With genetic analysis of coding regions in TFRC gene, a rare missense variant p.I337V was identified to be enriched in obesity cases. The residue is evolutionally conserved across species from chicken to human only with the exception of chimpanzees, and the variant was predicted to be loss-of-function change by crystal structure analysis and predicting software. Whether the variant in those rare carriers was derived from chimpanzees or evolved separately remains to be explored in following studies.

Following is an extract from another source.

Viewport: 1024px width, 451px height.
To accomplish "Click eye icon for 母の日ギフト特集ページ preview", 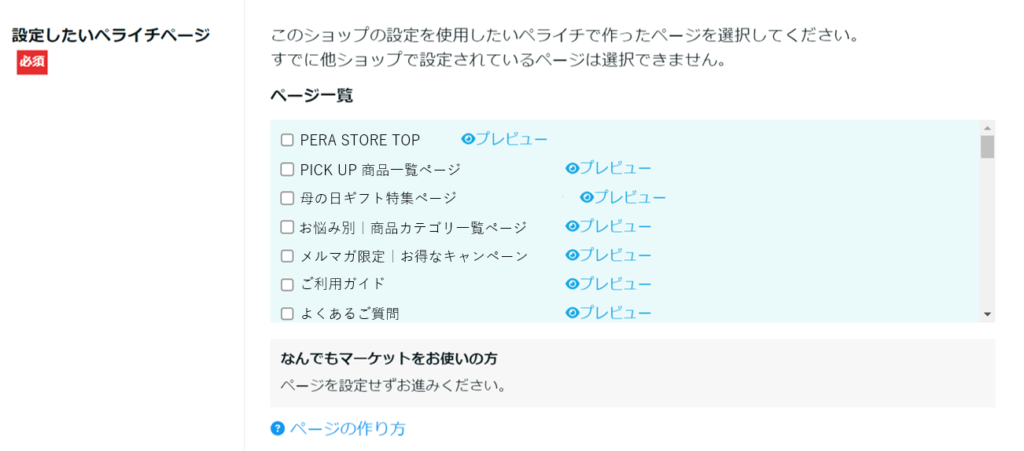I will 587,197.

In the present study, we have provided initial evidence supporting the association between TFRC levels and rare variants with human obesity. Future studies to validate the clinical relevance of missense variant p.I337V of TFRC with obesity need to be conducted in larger cohorts. Besides, it would be interesting to further explore the potential mechanisms underlying this relationship, as well as the detailed regulatory mechanism of TFRC protein instability. Further studies are warranted to potentially target TFRC signaling and iron metabolism in obesity treatment.
5 CONCLUSIONS
In summary, we identified that TFRC levels were increased in human browning adipose tissue and decreased in fat of obese patients. Besides, TFRC levels were positively correlated UCP1 levels in fat and negatively correlated with BMI in humans. Of note, TFRC rare missense variant p.I337V conservatively showed protein instability compared to WT TFRC in mice and humans. Overall, our study emphasized that TFRC rare variant may be associated with obesity development and TFRC gene may be a potential therapeutic target in treating human obesity.
AUTHOR CONTRIBUTIONS
Lingyan Xu, Jiqiu Wang, and Xuejiang Gu conceived the project and designed the experiments. Jin Qiu, Zhiyin Zhang, and Yepeng Hu carried out most of the experiments and collected human biopsies. Yuhan Guo, Yanru Chen, Junlei Su, and Caizhi Liu assisted in data analysis. Dongmei Wang, Sainan Wang, Sainan Xu, and Tianhui Hu provided rodent biological samples for association analysis. Gaojie Song assisted with TFRC structure analysis. Xinran Ma, Lingyan Xu, Jiqiu Wang, and Xuejiang Gu wrote and edited the paper.
ACKNOWLEDGEMENTS
This work was supported by funds from the National Key Research and Development Program of China (2019YFA0904500), the National Natural Science Foundation of China (32222024, 32071148, 32022034, 32271224), Science and Technology Commission of Shanghai Municipality (22ZR1421200, 21140904300), Natural Science Foundation of Chongqing, China (CSTB2022NSCQ-JQX0033), Key Research and Development Project of Zhejiang Province (2021C03069), Zhejiang Provincial Natural Science Foundation of China (LY20H070003), the Fundamental Research Funds for the Central Universities, ECNU public platform for Innovation (011) and the instruments sharing platform of School of Life Sciences.
CONFLICT OF INTEREST STATEMENT
No potential conflicts of interest relevant to this article were reported.
Open Research
DATA AVAILABILITY STATEMENT
The data sets used during the current study are available from the corresponding authors upon reasonable request.